Given request:
Output the lines of the listing below as a numbered list, dropping any blank lines.

Some records
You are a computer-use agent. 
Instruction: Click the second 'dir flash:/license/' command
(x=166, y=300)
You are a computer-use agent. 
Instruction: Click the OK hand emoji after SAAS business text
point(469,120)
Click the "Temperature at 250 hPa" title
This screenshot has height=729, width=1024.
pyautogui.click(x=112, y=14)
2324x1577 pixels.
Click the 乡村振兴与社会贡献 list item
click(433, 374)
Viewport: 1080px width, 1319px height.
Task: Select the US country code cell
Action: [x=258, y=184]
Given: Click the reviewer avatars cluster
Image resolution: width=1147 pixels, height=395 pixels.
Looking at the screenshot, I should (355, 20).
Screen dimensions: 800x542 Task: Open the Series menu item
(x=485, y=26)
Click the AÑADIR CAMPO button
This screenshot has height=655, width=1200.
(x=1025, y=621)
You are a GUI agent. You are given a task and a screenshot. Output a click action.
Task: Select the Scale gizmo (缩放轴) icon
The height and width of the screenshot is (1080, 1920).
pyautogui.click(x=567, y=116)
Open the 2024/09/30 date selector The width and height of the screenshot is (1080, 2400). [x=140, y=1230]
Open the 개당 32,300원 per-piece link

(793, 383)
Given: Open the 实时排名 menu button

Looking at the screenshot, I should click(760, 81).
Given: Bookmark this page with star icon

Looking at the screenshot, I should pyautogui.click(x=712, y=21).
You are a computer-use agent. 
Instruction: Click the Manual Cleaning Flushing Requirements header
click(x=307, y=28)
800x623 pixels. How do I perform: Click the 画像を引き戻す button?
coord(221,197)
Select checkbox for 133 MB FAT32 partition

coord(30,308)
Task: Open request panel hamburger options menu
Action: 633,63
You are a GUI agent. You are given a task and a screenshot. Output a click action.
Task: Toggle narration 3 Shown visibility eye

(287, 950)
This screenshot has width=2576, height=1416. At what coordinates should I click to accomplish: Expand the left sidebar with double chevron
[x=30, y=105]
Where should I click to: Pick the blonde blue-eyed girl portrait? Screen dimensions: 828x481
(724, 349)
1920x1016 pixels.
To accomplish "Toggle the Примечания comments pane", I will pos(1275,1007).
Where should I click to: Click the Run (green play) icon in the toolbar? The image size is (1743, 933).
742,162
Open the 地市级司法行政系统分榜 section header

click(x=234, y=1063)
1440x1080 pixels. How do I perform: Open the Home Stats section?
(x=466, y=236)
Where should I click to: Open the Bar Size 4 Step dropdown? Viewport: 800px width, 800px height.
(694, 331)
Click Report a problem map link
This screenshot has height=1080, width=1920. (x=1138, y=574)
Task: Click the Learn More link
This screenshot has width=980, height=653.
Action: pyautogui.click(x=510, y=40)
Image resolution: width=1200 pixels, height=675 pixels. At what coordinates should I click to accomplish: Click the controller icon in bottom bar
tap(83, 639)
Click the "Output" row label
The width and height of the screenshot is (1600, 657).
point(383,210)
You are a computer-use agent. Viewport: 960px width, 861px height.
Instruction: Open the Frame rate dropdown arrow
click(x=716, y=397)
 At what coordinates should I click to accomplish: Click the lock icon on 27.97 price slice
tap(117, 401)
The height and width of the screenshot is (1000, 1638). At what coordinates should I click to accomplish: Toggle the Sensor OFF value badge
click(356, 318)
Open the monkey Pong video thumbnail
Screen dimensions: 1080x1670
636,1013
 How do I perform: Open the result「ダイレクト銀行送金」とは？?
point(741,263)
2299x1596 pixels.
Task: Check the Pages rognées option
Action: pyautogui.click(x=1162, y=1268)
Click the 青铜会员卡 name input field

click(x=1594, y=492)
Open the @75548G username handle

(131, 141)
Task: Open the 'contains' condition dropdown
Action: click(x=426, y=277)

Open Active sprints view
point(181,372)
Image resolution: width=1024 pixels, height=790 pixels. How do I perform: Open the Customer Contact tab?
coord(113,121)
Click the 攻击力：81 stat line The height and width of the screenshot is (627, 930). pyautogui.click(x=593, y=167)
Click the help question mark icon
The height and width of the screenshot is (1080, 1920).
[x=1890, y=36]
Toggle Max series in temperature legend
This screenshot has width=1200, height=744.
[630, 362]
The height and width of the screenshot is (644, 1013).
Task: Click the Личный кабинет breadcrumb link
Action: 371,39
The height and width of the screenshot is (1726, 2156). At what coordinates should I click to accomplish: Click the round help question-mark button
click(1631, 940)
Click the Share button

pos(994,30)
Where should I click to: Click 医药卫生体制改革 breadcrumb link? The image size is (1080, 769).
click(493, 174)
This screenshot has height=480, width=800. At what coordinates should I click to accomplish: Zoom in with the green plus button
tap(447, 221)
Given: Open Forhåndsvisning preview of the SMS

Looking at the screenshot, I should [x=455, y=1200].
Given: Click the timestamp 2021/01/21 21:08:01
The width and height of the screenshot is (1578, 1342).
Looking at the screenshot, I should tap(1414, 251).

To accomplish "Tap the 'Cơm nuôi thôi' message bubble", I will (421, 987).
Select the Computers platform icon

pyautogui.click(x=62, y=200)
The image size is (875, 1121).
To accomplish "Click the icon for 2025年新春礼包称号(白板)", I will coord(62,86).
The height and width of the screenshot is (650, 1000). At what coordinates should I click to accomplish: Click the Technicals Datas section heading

Result:
1. You are a computer-use agent. 
2. Instruction: Click the second 'dir flash:/license/' command
3. (x=166, y=300)
4. You are a computer-use agent. 
5. Instruction: Click the OK hand emoji after SAAS business text
6. point(469,120)
7. Click the "Temperature at 250 hPa" title
8. This screenshot has height=729, width=1024.
9. pyautogui.click(x=112, y=14)
10. 2324x1577 pixels.
11. Click the 乡村振兴与社会贡献 list item
12. click(433, 374)
13. Viewport: 1080px width, 1319px height.
14. Task: Select the US country code cell
15. Action: [x=258, y=184]
16. Given: Click the reviewer avatars cluster
17. Image resolution: width=1147 pixels, height=395 pixels.
18. Looking at the screenshot, I should (355, 20).
19. Screen dimensions: 800x542 Task: Open the Series menu item
20. (x=485, y=26)
21. Click the AÑADIR CAMPO button
22. This screenshot has height=655, width=1200.
23. (x=1025, y=621)
24. You are a GUI agent. You are given a task and a screenshot. Output a click action.
25. Task: Select the Scale gizmo (缩放轴) icon
26. The height and width of the screenshot is (1080, 1920).
27. pyautogui.click(x=567, y=116)
28. Open the 2024/09/30 date selector The width and height of the screenshot is (1080, 2400). [x=140, y=1230]
29. Open the 개당 32,300원 per-piece link
30. (793, 383)
31. Given: Open the 实时排名 menu button
32. Looking at the screenshot, I should click(760, 81).
33. Given: Bookmark this page with star icon
34. Looking at the screenshot, I should pyautogui.click(x=712, y=21).
35. You are a computer-use agent. 
36. Instruction: Click the Manual Cleaning Flushing Requirements header
37. click(x=307, y=28)
38. 800x623 pixels. How do I perform: Click the 画像を引き戻す button?
39. coord(221,197)
40. Select checkbox for 133 MB FAT32 partition
41. coord(30,308)
42. Task: Open request panel hamburger options menu
43. Action: 633,63
44. You are a GUI agent. You are given a task and a screenshot. Output a click action.
45. Task: Toggle narration 3 Shown visibility eye
46. (287, 950)
47. This screenshot has width=2576, height=1416. At what coordinates should I click to accomplish: Expand the left sidebar with double chevron
48. [x=30, y=105]
49. Where should I click to: Pick the blonde blue-eyed girl portrait? Screen dimensions: 828x481
50. (724, 349)
51. 1920x1016 pixels.
52. To accomplish "Toggle the Примечания comments pane", I will pos(1275,1007).
53. Where should I click to: Click the Run (green play) icon in the toolbar? The image size is (1743, 933).
54. 742,162
55. Open the 地市级司法行政系统分榜 section header
56. click(x=234, y=1063)
57. 1440x1080 pixels. How do I perform: Open the Home Stats section?
58. (x=466, y=236)
59. Where should I click to: Open the Bar Size 4 Step dropdown? Viewport: 800px width, 800px height.
60. (694, 331)
61. Click Report a problem map link
62. This screenshot has height=1080, width=1920. (x=1138, y=574)
63. Task: Click the Learn More link
64. This screenshot has width=980, height=653.
65. Action: pyautogui.click(x=510, y=40)
66. Image resolution: width=1200 pixels, height=675 pixels. At what coordinates should I click to accomplish: Click the controller icon in bottom bar
67. tap(83, 639)
68. Click the "Output" row label
69. The width and height of the screenshot is (1600, 657).
70. point(383,210)
71. You are a computer-use agent. Viewport: 960px width, 861px height.
72. Instruction: Open the Frame rate dropdown arrow
73. click(x=716, y=397)
74.  At what coordinates should I click to accomplish: Click the lock icon on 27.97 price slice
75. tap(117, 401)
76. The height and width of the screenshot is (1000, 1638). At what coordinates should I click to accomplish: Toggle the Sensor OFF value badge
77. click(356, 318)
78. Open the monkey Pong video thumbnail
79. Screen dimensions: 1080x1670
80. 636,1013
81.  How do I perform: Open the result「ダイレクト銀行送金」とは？?
82. point(741,263)
83. 2299x1596 pixels.
84. Task: Check the Pages rognées option
85. Action: pyautogui.click(x=1162, y=1268)
86. Click the 青铜会员卡 name input field
87. click(x=1594, y=492)
88. Open the @75548G username handle
89. (131, 141)
90. Task: Open the 'contains' condition dropdown
91. Action: click(x=426, y=277)
92. Open Active sprints view
93. point(181,372)
94. Image resolution: width=1024 pixels, height=790 pixels. How do I perform: Open the Customer Contact tab?
95. coord(113,121)
96. Click the 攻击力：81 stat line The height and width of the screenshot is (627, 930). pyautogui.click(x=593, y=167)
97. Click the help question mark icon
98. The height and width of the screenshot is (1080, 1920).
99. [x=1890, y=36]
100. Toggle Max series in temperature legend
101. This screenshot has width=1200, height=744.
102. [630, 362]
103. The height and width of the screenshot is (644, 1013).
104. Task: Click the Личный кабинет breadcrumb link
105. Action: 371,39
106. The height and width of the screenshot is (1726, 2156). At what coordinates should I click to accomplish: Click the round help question-mark button
107. click(1631, 940)
108. Click the Share button
109. pos(994,30)
110. Where should I click to: Click 医药卫生体制改革 breadcrumb link? The image size is (1080, 769).
111. click(493, 174)
112. This screenshot has height=480, width=800. At what coordinates should I click to accomplish: Zoom in with the green plus button
113. tap(447, 221)
114. Given: Open Forhåndsvisning preview of the SMS
115. Looking at the screenshot, I should [x=455, y=1200].
116. Given: Click the timestamp 2021/01/21 21:08:01
117. The width and height of the screenshot is (1578, 1342).
118. Looking at the screenshot, I should tap(1414, 251).
119. To accomplish "Tap the 'Cơm nuôi thôi' message bubble", I will (421, 987).
120. Select the Computers platform icon
121. pyautogui.click(x=62, y=200)
122. The image size is (875, 1121).
123. To accomplish "Click the icon for 2025年新春礼包称号(白板)", I will coord(62,86).
124. The height and width of the screenshot is (650, 1000). At what coordinates should I click to accomplish: Click the Technicals Datas section heading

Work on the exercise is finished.